An Econometric Investigation in to Financial Intermediation, Domestic Investment and Economic Growth in Cameroon

1Head of Division for Tertiary Science and Technologies, University of Bamenda, N.W.R, Cameroon

2Department of Economics and Management, University of Buea, S.W.R, Cameroon


Journal of Finance and Economics. 2016, Vol. 4 No. 1, 1-9
DOI: 10.12691/jfe-4-1-1
Copyright © 2016 Science and Education Publishing

Cite this paper:
Njimanted Godfrey Forgha, Molem Christopher Sama, Nkwetta Ajong Aquilas. An Econometric Investigation in to Financial Intermediation, Domestic Investment and Economic Growth in Cameroon. Journal of Finance and Economics. 2016; 4(1):1-9. doi: 10.12691/jfe-4-1-1.
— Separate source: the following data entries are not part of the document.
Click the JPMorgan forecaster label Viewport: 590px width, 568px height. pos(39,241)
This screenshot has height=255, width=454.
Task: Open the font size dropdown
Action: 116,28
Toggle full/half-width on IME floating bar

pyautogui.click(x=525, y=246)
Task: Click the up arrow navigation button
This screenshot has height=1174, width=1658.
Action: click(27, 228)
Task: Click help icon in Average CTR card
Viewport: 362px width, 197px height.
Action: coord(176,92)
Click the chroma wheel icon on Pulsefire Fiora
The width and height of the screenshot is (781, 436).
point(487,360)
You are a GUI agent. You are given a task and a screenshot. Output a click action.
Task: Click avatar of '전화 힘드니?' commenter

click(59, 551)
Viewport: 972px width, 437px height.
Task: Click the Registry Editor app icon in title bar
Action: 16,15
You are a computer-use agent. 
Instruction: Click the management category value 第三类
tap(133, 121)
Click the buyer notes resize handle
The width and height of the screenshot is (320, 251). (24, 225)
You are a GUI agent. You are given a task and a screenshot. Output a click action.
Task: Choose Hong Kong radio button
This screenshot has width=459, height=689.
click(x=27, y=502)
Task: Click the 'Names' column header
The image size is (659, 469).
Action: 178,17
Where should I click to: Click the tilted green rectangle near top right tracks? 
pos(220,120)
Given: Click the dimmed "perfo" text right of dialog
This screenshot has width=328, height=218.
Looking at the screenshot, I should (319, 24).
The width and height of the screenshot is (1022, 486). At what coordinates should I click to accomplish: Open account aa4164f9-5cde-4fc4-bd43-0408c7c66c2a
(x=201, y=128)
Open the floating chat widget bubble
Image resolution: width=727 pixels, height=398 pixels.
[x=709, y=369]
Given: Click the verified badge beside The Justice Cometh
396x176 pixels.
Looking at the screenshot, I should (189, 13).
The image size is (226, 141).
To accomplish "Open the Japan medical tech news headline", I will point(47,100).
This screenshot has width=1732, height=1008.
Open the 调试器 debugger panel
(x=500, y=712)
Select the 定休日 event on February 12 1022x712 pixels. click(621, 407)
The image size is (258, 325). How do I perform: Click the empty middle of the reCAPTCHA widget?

Correspondence to: Nkwetta  Ajong Aquilas, Department of Economics and Management, University of Buea, S.W.R, Cameroon. Email: ajong2000@yahoo.com

Abstract

The finance-growth causalities have been widely investigated in the literature on finance and growth. Though it is generally accepted that finance affects economic growth and vice versa through capital formation, this channel has not received much attention in recent empirical works. It is on this ground, that this study is designed to examine the interactions between financial intermediation, domestic investment and economic growth in Cameroon. Using time series data from 1975 to 2014 inclusive obtained from World Development Indicators, and using the Vector Autoregression approach, results reveal that financial intermediation doesn’t have a significant effect on domestic investment in Cameroon. We found no causality from financial intermediation to domestic investment in Cameroon except in the case of commercial bank credit to GDP ratio. There was also no causality running from domestic investment to financial intermediation in Cameroon. Findings also revealed the significant effects of domestic investment, broad money, ratio of narrow money to broad money, Financial Intermediation Development index2 and Financial Intermediation Development index3 on Cameroon’s economic growth while the effects of domestic credit to private sector, central government claims and commercial bank credit to GDP ratio are insignificant.